[提供本文]:
══════

3)特徴と射程
本裁定は化学物質過敏症やシックハウス症候群が社会問題化しつつあるなかで、原因物質及び健康被害との因果関係が不明なケースを取扱ったものとして注目された。
前節で検討した訴訟群及び次節で検討する寝屋川判決との関連では、以下の点が特徴として挙げられる。
まず健康被害の認定について、健康不調者が集中した平成8 年4 月から8 月までと、地理的に分散し始めた同年9 月以降とを区別して判断しており、前者についてのみ本件中継施設との因果関係を認め、後者については申請を棄却した。
棄却された申請人らは化学物質過敏症への罹患を主張したが、裁定はこれについて否定的な見解を示し、健康不調の原因を不明とした(要旨⑨⑩)。
しかし、第1 節2)でみたように、同時期に出された判決では、「化学物質過敏症」と考えられる症状を否定することはなく、医学的に未解明な点が多いことは損害の事実認定を妨げるものではないとしている。
化学物質過敏症の一形態であるシックハウス症候群の原因物質について指針値の設定や規制が始まったのも同時期であることに鑑みると、本裁定のこの部分については検討が不十分であるといわざるを得ない。

══════

[提供資料]:
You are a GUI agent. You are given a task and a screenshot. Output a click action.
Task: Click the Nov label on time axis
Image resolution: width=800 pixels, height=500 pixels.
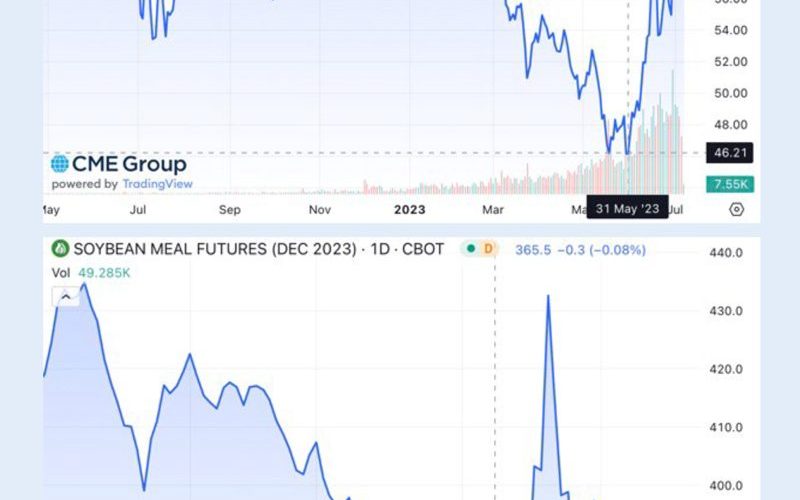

══════

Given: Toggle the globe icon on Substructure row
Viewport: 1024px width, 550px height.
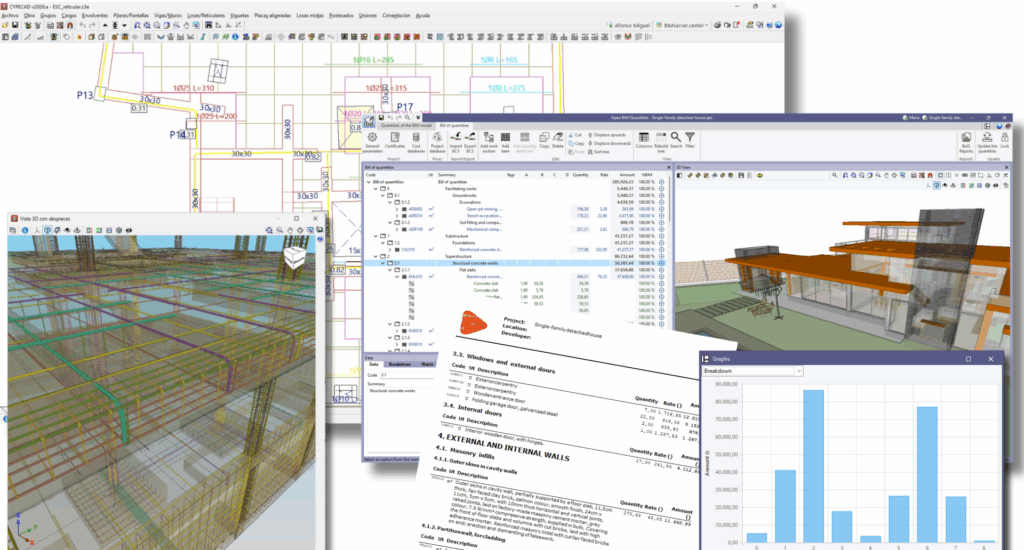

══════

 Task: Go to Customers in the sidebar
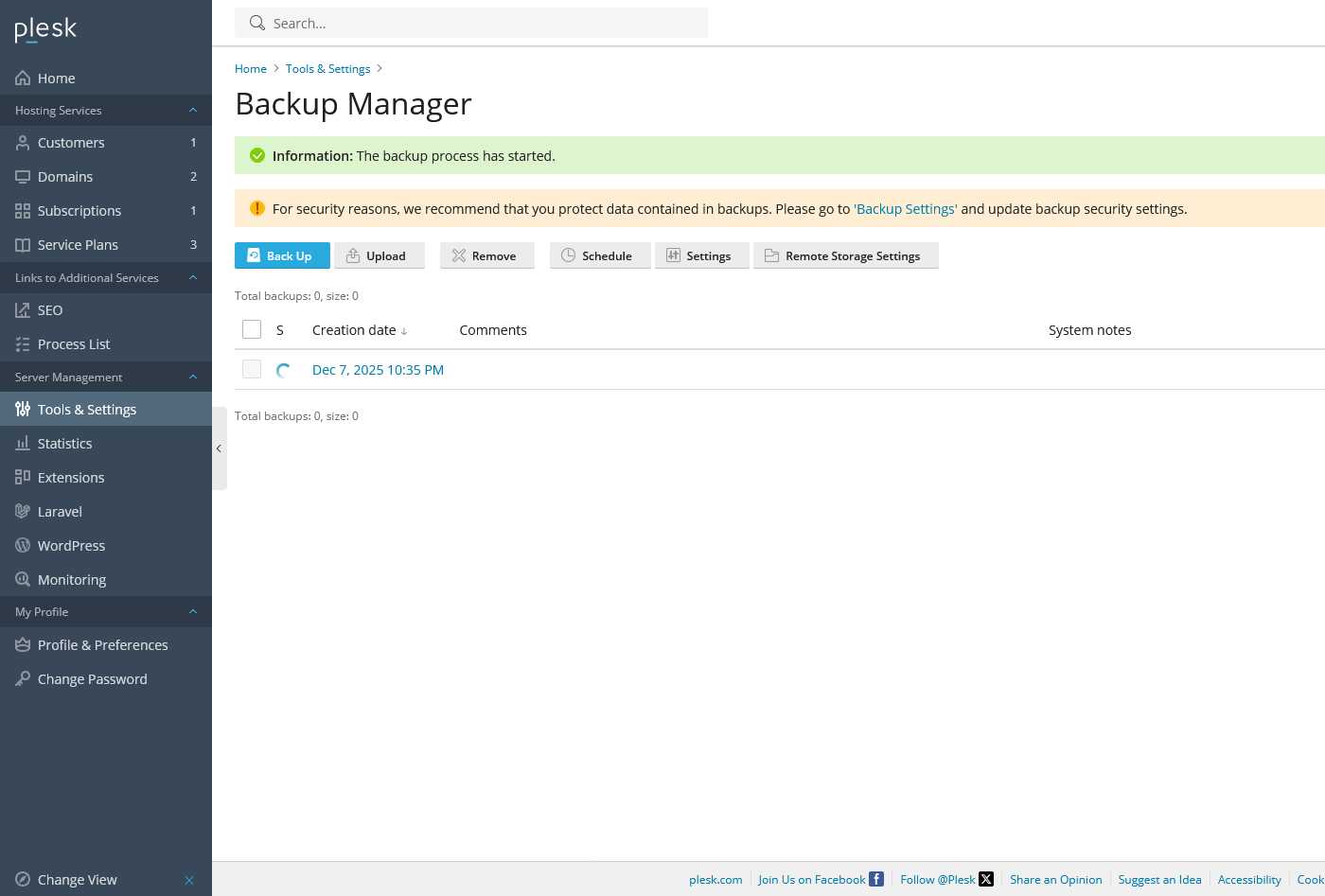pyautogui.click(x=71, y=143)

══════

[解答すべき設問]:
(A) 化学物質過敏症をめぐる裁定についての文章のうち、「しかし、第1 節2)でみたよ」から始まり「分であるといわざるを得ない。」で終わる部分を、「同時期」を「同じ時期」に置き換えて書き直してください。
(B) 化学物質過敏症をめぐる裁定についての文章を、最後の文の後から書き継いでください。
上記の資料は本文の内容とは関係がありません。

[回答]:
(A)
しかし、第1 節2)でみたように、同じ時期に出された判決では、「化学物質過敏症」と考えられる症状を否定することはなく、医学的に未解明な点が多いことは損害の事実認定を妨げるものではないとしている。
化学物質過敏症の一形態であるシックハウス症候群の原因物質について指針値の設定や規制が始まったのも同じ時期であることに鑑みると、本裁定のこの部分については検討が不十分であるといわざるを得ない。

(B)
ただし、他覚的所見を伴わない非特異的自覚症状を中心とした症状を主張する申請人の健康不調も中継所を原因とする健康被害と認めている点は評価される。
そして、最も重要なのが因果関係の推認をしている箇所である。
本裁定においては、他に原因と考えられる施設はあるものの平成8 年4 月から突然環境負荷が増大したとは考えられないこと(要旨①)や本件施設の換気系に活性炭フィルターが設置されていなかったこと(要旨②)、施設が試験操業を開始した直後に施設周辺で健康不調者が集中したこと(要旨③)などから、本件施設と申請人らの健康不調につき因果関係の推認(事実上の推定)がなされた(要旨④)。
場所的・時間的集中という要素は従来も因果関係の認定において重要な要素であったが、これをもって因果関係の推認を行ったことは本裁定の一番の特徴である50。
そして、高濃度の化学物質が排出されていないこと(要旨⑤)や、施設職員に健康被害が生じていないこと(要旨⑥)は推定を覆す事実足り得ず、硫化水素を含む排水が未処理で直接放流されていたこと(要旨⑦)や、疫学調査としては不十分な点のあるアンケート調査(要旨⑧)は推定を補強する事実とされているのである。
これらの要素を抽出すると、原因物質が特定できなくても、①被害の時間的・場所的集中、②他原因が大きな負荷を加えていないこと、③設備や対策の不備、などがあれば因果関係の推認が行えるとの判断枠組みを示したものといえる。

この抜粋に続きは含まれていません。